Records for the task:
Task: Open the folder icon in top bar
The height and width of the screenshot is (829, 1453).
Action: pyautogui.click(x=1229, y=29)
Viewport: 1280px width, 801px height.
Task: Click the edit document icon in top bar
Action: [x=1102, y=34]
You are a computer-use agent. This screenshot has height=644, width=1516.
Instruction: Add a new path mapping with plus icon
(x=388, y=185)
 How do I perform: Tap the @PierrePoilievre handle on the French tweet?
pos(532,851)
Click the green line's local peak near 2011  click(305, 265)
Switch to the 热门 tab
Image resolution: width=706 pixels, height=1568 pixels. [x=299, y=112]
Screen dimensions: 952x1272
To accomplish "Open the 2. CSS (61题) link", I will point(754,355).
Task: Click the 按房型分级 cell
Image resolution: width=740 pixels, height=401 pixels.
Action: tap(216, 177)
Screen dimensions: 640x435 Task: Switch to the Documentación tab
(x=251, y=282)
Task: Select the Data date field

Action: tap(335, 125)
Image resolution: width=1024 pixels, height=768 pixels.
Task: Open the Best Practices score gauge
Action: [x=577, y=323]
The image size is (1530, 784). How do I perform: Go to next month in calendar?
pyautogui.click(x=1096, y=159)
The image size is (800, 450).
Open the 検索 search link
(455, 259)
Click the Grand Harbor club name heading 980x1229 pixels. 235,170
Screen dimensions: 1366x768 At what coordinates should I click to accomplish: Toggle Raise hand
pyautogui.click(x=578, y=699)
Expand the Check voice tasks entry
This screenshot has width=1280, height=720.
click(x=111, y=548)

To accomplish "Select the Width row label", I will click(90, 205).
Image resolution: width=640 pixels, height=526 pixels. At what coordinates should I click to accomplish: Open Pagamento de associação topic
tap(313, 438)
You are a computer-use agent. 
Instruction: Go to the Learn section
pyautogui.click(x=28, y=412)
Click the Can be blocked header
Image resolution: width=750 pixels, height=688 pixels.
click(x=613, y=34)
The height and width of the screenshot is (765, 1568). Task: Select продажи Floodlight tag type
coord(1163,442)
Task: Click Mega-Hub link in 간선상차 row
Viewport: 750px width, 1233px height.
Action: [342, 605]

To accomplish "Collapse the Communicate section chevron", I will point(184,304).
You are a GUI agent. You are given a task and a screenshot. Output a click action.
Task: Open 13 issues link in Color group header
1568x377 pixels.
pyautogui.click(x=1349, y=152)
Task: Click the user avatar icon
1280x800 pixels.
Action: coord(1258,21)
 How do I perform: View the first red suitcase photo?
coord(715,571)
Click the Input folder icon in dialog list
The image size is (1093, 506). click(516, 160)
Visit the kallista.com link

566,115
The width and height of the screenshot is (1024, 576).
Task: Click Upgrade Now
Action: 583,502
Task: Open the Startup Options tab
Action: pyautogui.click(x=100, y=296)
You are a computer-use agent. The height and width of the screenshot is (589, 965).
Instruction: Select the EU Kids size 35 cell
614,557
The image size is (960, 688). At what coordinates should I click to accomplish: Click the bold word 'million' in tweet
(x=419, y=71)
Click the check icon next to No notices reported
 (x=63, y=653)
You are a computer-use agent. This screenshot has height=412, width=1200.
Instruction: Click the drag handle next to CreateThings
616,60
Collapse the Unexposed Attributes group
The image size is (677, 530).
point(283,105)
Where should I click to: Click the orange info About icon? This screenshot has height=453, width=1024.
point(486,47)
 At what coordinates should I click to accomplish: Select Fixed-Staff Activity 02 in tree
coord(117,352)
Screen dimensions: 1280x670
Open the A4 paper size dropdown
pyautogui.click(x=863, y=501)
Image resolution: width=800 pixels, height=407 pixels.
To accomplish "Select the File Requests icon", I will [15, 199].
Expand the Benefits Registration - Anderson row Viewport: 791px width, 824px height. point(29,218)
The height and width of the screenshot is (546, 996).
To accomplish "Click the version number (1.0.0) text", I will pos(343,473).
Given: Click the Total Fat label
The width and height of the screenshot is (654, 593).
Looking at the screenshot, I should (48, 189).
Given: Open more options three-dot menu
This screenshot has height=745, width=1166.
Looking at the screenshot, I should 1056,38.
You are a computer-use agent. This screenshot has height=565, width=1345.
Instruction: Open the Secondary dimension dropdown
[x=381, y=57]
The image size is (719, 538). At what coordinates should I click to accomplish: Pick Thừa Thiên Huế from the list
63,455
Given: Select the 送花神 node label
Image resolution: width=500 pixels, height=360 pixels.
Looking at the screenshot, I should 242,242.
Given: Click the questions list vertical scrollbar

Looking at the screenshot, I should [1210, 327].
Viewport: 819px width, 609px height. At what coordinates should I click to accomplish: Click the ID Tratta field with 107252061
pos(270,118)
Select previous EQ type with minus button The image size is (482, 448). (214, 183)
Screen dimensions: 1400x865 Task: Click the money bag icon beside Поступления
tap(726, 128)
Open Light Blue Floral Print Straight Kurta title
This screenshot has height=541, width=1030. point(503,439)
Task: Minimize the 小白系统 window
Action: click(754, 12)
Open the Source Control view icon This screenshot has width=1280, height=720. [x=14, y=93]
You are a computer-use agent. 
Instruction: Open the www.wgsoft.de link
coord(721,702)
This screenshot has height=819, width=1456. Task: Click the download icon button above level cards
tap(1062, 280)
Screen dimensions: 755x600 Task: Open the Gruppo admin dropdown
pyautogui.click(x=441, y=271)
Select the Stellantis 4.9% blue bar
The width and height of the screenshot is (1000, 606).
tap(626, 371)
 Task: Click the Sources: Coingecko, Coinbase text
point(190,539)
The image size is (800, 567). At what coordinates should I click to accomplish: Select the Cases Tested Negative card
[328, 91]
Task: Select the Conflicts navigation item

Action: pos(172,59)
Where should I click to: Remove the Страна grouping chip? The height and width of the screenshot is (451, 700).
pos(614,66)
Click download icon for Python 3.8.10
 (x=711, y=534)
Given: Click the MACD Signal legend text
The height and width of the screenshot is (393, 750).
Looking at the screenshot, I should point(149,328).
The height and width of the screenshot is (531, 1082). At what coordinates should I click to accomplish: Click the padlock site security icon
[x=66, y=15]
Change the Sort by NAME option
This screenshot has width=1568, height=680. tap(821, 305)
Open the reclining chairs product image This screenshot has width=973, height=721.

What you should do:
Reproduce verbatim the lines above, from the line with "Screen dimensions: 640x435" through the line with "Task: Click Mega-Hub link in 간선상차 row".

Exercise output:
Screen dimensions: 640x435 Task: Switch to the Documentación tab
(x=251, y=282)
Task: Select the Data date field

Action: tap(335, 125)
Image resolution: width=1024 pixels, height=768 pixels.
Task: Open the Best Practices score gauge
Action: [x=577, y=323]
The image size is (1530, 784). How do I perform: Go to next month in calendar?
pyautogui.click(x=1096, y=159)
The image size is (800, 450).
Open the 検索 search link
(455, 259)
Click the Grand Harbor club name heading 980x1229 pixels. 235,170
Screen dimensions: 1366x768 At what coordinates should I click to accomplish: Toggle Raise hand
pyautogui.click(x=578, y=699)
Expand the Check voice tasks entry
This screenshot has width=1280, height=720.
click(x=111, y=548)

To accomplish "Select the Width row label", I will click(90, 205).
Image resolution: width=640 pixels, height=526 pixels. At what coordinates should I click to accomplish: Open Pagamento de associação topic
tap(313, 438)
You are a computer-use agent. 
Instruction: Go to the Learn section
pyautogui.click(x=28, y=412)
Click the Can be blocked header
Image resolution: width=750 pixels, height=688 pixels.
click(x=613, y=34)
The height and width of the screenshot is (765, 1568). Task: Select продажи Floodlight tag type
coord(1163,442)
Task: Click Mega-Hub link in 간선상차 row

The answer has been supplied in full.